--- DATA TO EXAMINE Enclosed Below ---

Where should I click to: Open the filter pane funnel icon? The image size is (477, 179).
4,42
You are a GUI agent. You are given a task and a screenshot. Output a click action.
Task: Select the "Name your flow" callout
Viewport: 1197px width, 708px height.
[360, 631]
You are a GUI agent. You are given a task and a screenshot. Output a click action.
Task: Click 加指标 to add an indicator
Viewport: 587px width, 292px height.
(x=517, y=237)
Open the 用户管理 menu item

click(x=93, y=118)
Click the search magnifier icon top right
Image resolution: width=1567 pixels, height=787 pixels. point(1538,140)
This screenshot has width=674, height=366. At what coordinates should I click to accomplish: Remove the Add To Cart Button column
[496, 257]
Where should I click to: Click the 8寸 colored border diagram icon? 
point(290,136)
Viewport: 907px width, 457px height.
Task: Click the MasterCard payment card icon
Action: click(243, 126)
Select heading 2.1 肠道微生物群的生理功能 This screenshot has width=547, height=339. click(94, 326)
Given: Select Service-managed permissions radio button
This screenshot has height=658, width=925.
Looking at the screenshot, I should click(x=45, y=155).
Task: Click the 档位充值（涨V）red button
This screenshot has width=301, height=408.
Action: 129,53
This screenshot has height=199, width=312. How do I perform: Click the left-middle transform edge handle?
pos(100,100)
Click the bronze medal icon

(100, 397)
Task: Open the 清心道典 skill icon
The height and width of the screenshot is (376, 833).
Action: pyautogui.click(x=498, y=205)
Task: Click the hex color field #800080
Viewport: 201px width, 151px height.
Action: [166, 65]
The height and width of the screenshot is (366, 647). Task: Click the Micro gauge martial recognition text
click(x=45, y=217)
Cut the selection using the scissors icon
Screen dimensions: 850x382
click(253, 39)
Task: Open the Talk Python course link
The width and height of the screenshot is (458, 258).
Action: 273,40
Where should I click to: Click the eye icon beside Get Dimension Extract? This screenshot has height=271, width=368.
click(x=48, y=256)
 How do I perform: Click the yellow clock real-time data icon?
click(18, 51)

--- End of Enclosed DATA TO EXAMINE ---

Your reply should match the data above exactly, line for line.

SOLUTION FOR THIS EXERCISE.
Where should I click to: Open the filter pane funnel icon? The image size is (477, 179).
4,42
You are a GUI agent. You are given a task and a screenshot. Output a click action.
Task: Select the "Name your flow" callout
Viewport: 1197px width, 708px height.
[360, 631]
You are a GUI agent. You are given a task and a screenshot. Output a click action.
Task: Click 加指标 to add an indicator
Viewport: 587px width, 292px height.
(x=517, y=237)
Open the 用户管理 menu item

click(x=93, y=118)
Click the search magnifier icon top right
Image resolution: width=1567 pixels, height=787 pixels. point(1538,140)
This screenshot has width=674, height=366. At what coordinates should I click to accomplish: Remove the Add To Cart Button column
[496, 257]
Where should I click to: Click the 8寸 colored border diagram icon? 
point(290,136)
Viewport: 907px width, 457px height.
Task: Click the MasterCard payment card icon
Action: click(243, 126)
Select heading 2.1 肠道微生物群的生理功能 This screenshot has width=547, height=339. click(94, 326)
Given: Select Service-managed permissions radio button
This screenshot has height=658, width=925.
Looking at the screenshot, I should click(x=45, y=155).
Task: Click the 档位充值（涨V）red button
This screenshot has width=301, height=408.
Action: 129,53
This screenshot has height=199, width=312. How do I perform: Click the left-middle transform edge handle?
pos(100,100)
Click the bronze medal icon

(100, 397)
Task: Open the 清心道典 skill icon
The height and width of the screenshot is (376, 833).
Action: pyautogui.click(x=498, y=205)
Task: Click the hex color field #800080
Viewport: 201px width, 151px height.
Action: [166, 65]
The height and width of the screenshot is (366, 647). Task: Click the Micro gauge martial recognition text
click(x=45, y=217)
Cut the selection using the scissors icon
Screen dimensions: 850x382
click(253, 39)
Task: Open the Talk Python course link
The width and height of the screenshot is (458, 258).
Action: 273,40
Where should I click to: Click the eye icon beside Get Dimension Extract? This screenshot has height=271, width=368.
click(x=48, y=256)
 How do I perform: Click the yellow clock real-time data icon?
click(18, 51)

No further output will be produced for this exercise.